The first modern mechanical clock appeared in the eleventh century, when Su Song, a Chinese official, created a clepsydra that looked less like the primitive bowl-and-basin system used for centuries than an early grandfather clock. It still used water, but as a power source, rather than an indicator. As the liquid flowed downward through a series of buckets, the motion of the stream would power the clock. The clock itself consisted of a complex mash of gears, hands, and bells. It could chime the hours and had animated figures that moved and danced at pre-set times.

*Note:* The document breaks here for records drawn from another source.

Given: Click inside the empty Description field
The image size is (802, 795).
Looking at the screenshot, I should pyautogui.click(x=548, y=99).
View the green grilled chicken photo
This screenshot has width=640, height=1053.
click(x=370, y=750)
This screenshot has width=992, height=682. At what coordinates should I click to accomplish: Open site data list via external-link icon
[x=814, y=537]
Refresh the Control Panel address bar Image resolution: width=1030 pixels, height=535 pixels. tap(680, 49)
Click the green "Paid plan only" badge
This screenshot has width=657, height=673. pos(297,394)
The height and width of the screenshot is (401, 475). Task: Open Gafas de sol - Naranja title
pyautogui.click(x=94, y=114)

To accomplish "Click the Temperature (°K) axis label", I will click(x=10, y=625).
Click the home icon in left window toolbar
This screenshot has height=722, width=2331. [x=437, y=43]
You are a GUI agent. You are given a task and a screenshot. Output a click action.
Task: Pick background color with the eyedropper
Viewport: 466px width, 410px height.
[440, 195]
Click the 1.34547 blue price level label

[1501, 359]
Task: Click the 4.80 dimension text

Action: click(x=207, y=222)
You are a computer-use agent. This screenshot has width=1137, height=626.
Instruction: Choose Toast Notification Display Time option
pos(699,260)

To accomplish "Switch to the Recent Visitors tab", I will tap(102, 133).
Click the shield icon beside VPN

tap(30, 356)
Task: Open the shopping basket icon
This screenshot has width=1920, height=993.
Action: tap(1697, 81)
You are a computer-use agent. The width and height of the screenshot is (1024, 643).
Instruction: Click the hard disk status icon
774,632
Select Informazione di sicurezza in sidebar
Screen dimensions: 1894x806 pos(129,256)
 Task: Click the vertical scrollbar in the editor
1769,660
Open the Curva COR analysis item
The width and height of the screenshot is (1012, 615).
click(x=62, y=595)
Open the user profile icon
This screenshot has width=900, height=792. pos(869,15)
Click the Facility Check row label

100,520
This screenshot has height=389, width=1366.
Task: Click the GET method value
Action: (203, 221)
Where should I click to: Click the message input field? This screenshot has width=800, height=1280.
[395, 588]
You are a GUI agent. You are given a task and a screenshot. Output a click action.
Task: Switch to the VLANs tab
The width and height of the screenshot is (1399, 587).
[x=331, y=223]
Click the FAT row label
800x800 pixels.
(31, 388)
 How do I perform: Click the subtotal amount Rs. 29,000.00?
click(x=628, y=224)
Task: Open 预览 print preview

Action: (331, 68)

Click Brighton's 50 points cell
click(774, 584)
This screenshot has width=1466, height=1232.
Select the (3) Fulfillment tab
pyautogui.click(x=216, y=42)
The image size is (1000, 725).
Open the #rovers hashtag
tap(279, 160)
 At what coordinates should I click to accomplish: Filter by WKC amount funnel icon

But even when used as a power source, water, like the sun, had obvious limitations. As the liquid flowed through the machine, friction caused some buckets to refill faster or more slowly than others. To remedy this, a number of solutions were tried to control the rotation of the wheel - or transmission system - and ensure that it "escaped" at exactly the right period. Some escapements used spinning regulators, while others used weights or even pools of mercury that slowly filled portions of the wheel as it turned. Nothing, however, could be done about the power source freezing in the winter or evaporating under the summer sun. You'll notice that many early water clocks first appeared in temperate climates that weren't too hot or too cold. Northerners, while enamored with the idea of the water clock, would have to think of something that wouldn't be affected by the vagaries of weather.